> [Exercise] Reproduce word for word only the lines in the items below, from the line that contains "Image resolution: width=1080" down to the line that contains "Action: point(592,1241)", including both of those lines.

> [Data records]
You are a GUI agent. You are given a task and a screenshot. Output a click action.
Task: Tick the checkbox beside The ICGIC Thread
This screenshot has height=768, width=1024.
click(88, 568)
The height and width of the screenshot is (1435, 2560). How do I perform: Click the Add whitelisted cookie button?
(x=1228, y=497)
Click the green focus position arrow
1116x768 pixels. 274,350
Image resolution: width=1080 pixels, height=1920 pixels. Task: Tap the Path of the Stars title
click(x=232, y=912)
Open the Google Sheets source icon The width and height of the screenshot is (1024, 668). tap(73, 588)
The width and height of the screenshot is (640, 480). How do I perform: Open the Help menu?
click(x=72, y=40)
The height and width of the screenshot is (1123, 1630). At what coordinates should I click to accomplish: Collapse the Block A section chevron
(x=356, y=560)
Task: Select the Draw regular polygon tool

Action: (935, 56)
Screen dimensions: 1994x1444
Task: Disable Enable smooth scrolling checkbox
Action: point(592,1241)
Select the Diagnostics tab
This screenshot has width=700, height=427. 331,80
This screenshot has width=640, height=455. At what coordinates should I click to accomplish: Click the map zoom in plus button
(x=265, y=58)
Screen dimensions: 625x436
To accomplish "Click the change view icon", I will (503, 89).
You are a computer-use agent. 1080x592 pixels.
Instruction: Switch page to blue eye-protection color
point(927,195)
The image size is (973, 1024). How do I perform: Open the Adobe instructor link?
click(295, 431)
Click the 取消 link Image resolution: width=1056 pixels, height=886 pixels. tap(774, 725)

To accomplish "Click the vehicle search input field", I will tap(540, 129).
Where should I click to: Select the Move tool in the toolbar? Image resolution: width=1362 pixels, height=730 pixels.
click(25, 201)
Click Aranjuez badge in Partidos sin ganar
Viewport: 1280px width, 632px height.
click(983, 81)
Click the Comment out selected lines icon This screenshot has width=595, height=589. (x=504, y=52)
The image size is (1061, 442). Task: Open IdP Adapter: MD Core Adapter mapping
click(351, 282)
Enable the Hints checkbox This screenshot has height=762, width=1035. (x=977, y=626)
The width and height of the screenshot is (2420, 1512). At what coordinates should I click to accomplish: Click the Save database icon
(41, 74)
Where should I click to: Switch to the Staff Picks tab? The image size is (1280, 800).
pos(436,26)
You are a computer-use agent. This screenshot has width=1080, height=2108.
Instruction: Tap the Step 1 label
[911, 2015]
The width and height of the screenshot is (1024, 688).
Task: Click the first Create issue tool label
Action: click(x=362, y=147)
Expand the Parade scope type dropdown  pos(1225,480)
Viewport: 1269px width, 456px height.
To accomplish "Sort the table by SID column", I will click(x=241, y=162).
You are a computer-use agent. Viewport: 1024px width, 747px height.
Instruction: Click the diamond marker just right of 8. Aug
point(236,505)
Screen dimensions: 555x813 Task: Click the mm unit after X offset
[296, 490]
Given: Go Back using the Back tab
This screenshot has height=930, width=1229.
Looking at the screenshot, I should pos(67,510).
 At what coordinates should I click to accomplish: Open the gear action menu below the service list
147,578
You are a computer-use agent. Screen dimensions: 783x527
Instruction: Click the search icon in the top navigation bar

> [Exercise output]
Image resolution: width=1080 pixels, height=1920 pixels. Task: Tap the Path of the Stars title
click(x=232, y=912)
Open the Google Sheets source icon The width and height of the screenshot is (1024, 668). tap(73, 588)
The width and height of the screenshot is (640, 480). How do I perform: Open the Help menu?
click(x=72, y=40)
The height and width of the screenshot is (1123, 1630). At what coordinates should I click to accomplish: Collapse the Block A section chevron
(x=356, y=560)
Task: Select the Draw regular polygon tool

Action: (935, 56)
Screen dimensions: 1994x1444
Task: Disable Enable smooth scrolling checkbox
Action: point(592,1241)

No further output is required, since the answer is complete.